Cost per acquisition (CPA) is a metric used by advertisers to work out how much they pay per conversion. It's a great PPC metric to use when you want to ensure you're campaign is not operating at a financial loss.
Google Ads has many bells and whistles, some useless, some game-changing. Target CPA allows you to set how much you want to pay for each conversion.
Yes, that's right - CPA bidding allows you to set the amount you want to pay for every conversion from a campaign. Google Ads will automatically adjust your bids to try to get more conversions at or below your set cost per acquisition.
The overall reason for target CPA bidding is to give advisers an easy way to ensure their campaign is driving conversions without wasting budget on useless keywords and phrases.
But that would be way too easy - no campaign should ever be left unmonitored. We've seen target CPA reduce the CPA by 35% (good), and we've also seen it increase the CPA by 20% (baaaad).
By rule of thumb, make sure that there is at least 30 conversion in the past 30 days to ensure CPA bidding does not tank your campaign's performance.
I also wouldn't recommend applying target CPA to your whole campaign. It is best practice to set up a campaign experiment so you still have a control version of your campaign running.
No seriously though, something pretty close to it. Google has 3.5 billion searches per day. It knows trends in people's search behaviour and has a pretty fair idea when a searcher may convert.

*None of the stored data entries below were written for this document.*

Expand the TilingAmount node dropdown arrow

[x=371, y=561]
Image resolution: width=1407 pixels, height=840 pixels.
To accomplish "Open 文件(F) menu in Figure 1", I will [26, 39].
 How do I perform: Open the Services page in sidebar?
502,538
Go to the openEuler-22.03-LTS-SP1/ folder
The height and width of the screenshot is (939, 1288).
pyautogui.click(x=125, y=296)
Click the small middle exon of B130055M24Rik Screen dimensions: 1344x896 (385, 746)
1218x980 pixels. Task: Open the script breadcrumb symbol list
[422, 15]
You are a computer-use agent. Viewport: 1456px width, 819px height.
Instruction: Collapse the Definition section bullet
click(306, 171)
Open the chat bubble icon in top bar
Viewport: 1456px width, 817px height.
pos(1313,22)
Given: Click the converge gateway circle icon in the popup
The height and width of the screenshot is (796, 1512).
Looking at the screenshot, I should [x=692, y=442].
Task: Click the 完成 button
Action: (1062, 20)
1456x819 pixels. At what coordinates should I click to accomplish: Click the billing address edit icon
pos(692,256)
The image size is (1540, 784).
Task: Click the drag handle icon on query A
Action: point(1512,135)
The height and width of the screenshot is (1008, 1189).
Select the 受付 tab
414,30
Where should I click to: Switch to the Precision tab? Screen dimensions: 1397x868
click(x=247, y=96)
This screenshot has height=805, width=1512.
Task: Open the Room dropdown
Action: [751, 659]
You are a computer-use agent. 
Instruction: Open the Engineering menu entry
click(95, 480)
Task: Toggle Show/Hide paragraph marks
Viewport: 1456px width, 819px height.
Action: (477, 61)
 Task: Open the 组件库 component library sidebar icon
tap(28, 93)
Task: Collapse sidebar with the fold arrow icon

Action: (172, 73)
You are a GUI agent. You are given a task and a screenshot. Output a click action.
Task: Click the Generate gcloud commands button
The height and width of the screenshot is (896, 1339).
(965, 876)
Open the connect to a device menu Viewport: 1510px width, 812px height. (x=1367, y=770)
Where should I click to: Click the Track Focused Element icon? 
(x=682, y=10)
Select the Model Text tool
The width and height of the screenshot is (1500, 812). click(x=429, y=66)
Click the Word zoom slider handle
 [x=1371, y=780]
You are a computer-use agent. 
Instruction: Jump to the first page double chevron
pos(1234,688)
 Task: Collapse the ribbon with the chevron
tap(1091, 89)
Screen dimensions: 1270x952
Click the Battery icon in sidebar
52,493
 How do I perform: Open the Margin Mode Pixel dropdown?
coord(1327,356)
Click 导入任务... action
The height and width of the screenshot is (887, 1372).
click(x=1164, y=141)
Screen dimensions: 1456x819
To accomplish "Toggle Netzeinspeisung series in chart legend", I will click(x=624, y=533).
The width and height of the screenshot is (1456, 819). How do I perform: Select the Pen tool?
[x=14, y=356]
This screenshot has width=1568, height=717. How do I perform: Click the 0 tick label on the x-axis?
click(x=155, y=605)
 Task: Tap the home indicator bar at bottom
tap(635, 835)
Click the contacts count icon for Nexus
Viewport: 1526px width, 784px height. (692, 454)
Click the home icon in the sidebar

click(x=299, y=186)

By using target CPA, you leverage Google's machine learning to guide your campaign down a path that only bids on keywords, devices and 100's of other 'signals' that will drive more conversions at or under your CPA.
As a rule of thumb, the lower the CPA target, the fewer the conversions your campaign will get. The higher the target CPA, the more conversions you will receive.
It is always best practice to make small incremental changes to your target CPA and watch how these changes affect your overall conversion volume.
The CPA vs Conversion volume balance is real.
The answer: It depends.
Turning on target CPA to manage your bidding can be ideal if you've already done everything you can manually.
You are also leaving the campaign in the hands of Google - sometimes you can't just beat good ol' manual management.